このお寺は、日本史上の著名人などのお墓がある様な所で、一部ではパワースポットなどとしても扱われているそうです。一通りお寺にまつわる歴史の話を聞き終えた後、帰る間際にある提案をされました。
「有名な介錯人(かいしゃくにん)が首切りに使っていた刀が奉納されているから、興味があったら見学していきませんか?」
その昔、幾人もの罪人の首を落としてきた刀。この強烈なインパクトに感化された班のメンバーは、是非お願い致しますと意気揚々とお坊さんの後を付いて行きました。彼女1人を除いて――。
ある場所に通された彼女達がソワソワとして待っていると、お坊さんが3人がかりで刀を運んで来ました。非常に妖艶な魔力を感じさせるその刀は、非常に重量があるようで、1人ではとても持ち運べない様な代物。

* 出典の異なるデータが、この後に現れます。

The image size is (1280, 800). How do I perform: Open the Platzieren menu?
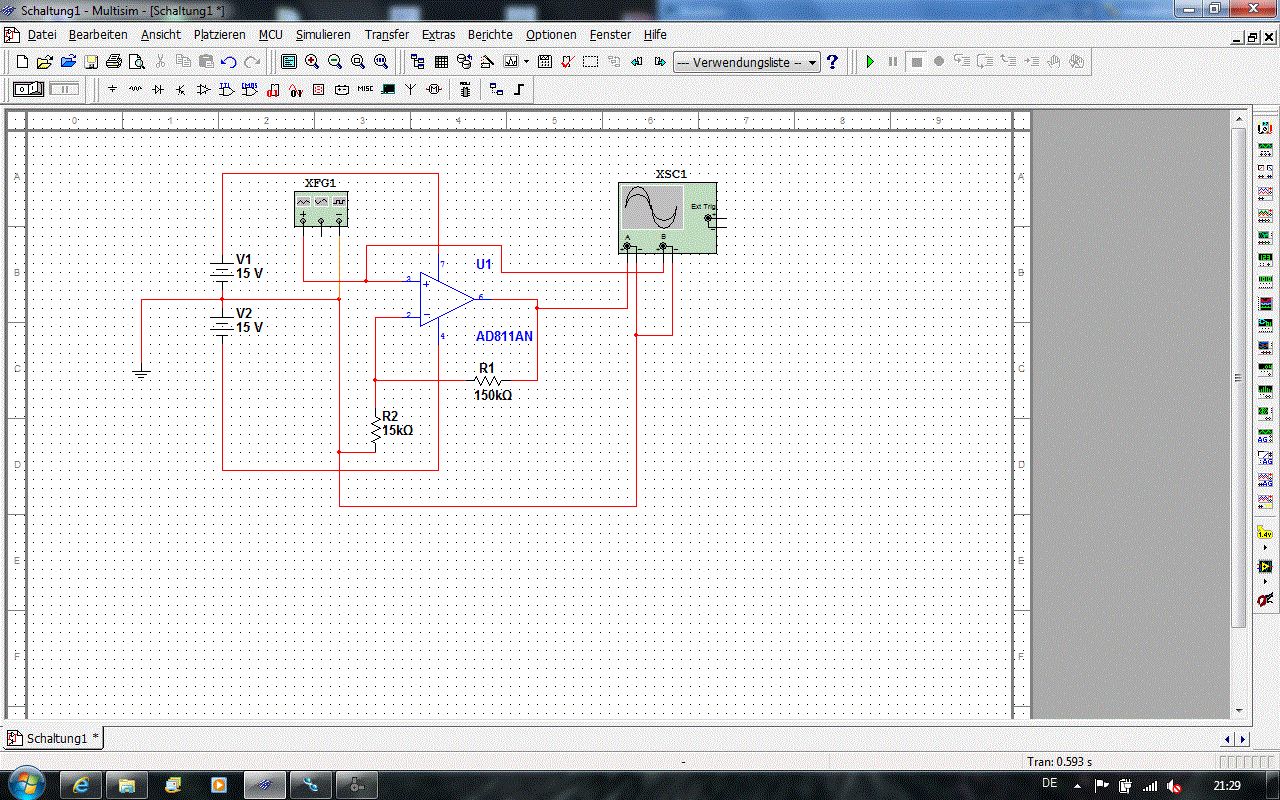[219, 34]
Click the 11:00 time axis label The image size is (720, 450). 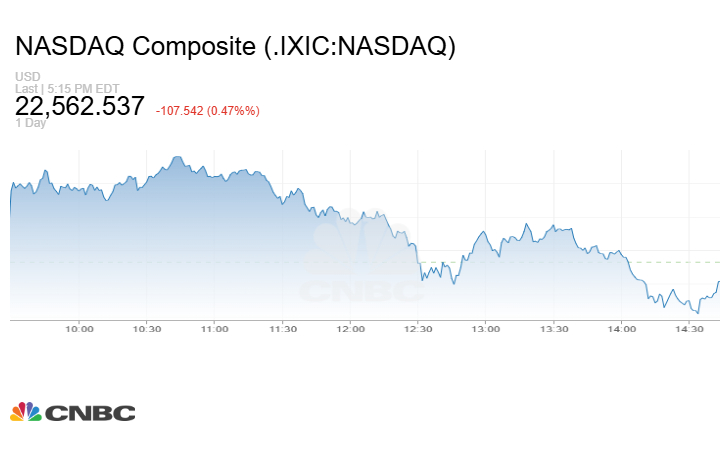[x=215, y=328]
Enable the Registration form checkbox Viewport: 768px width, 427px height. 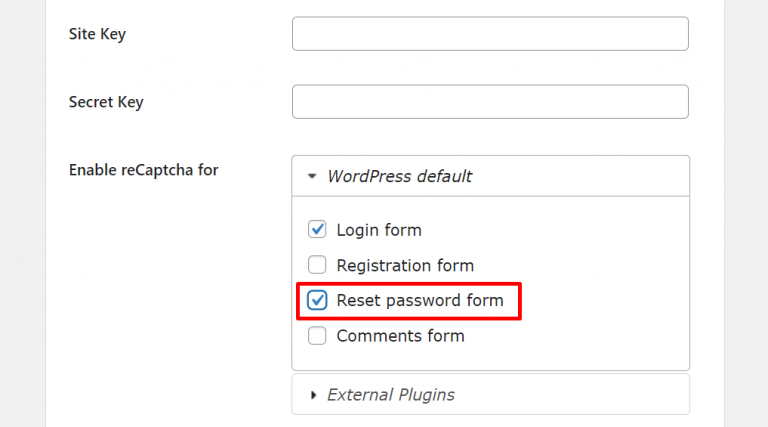(x=317, y=265)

班のメンバーが1人ずつ順番に触らせてもらったのですが、彼女はどうも嫌な予感がしたらしく最後まで触ろうとしませんでした。しかし、1人だけ断り続けている事に対して、少し空気を読んでほしいと言うメンバーの意向が出てしまいました。仕方が無いので彼女は気が進まないながらも、一瞬だけ刀に触れることにしたのです。
恐る恐る指を伸ばして、チョンッと刀に触れたその直後――。
「バタッ」
彼女はプツンと意識が途切れたかと思うと、その場に倒れ込んでしまったのです――。
数分後、意識を取り戻した彼女。倒れる前後に何があったのかを班のメンバーに聞いて、刀に対して感じていた嫌悪感が恐怖であった事に気が付きました。
彼女が意識を失う寸前。指で刀に触れたかと思ったその直後、ヒョイッっと片手で軽々持ちあげたのです。男性のお坊さんが3人がかりで重々しく運んでいた刀を、たった一人の女子中学生が。
彼女は刀に触れた瞬間、何とも言い難い様な禍々しい何かが体に流れ込んできた感覚があったそうです。果たしてそれは一体何だったのでしょうか。その刀で首を切り落とされた幾人もの罪人によるモノなのか、それとも介錯人として切り落としていた側によるモノなのか。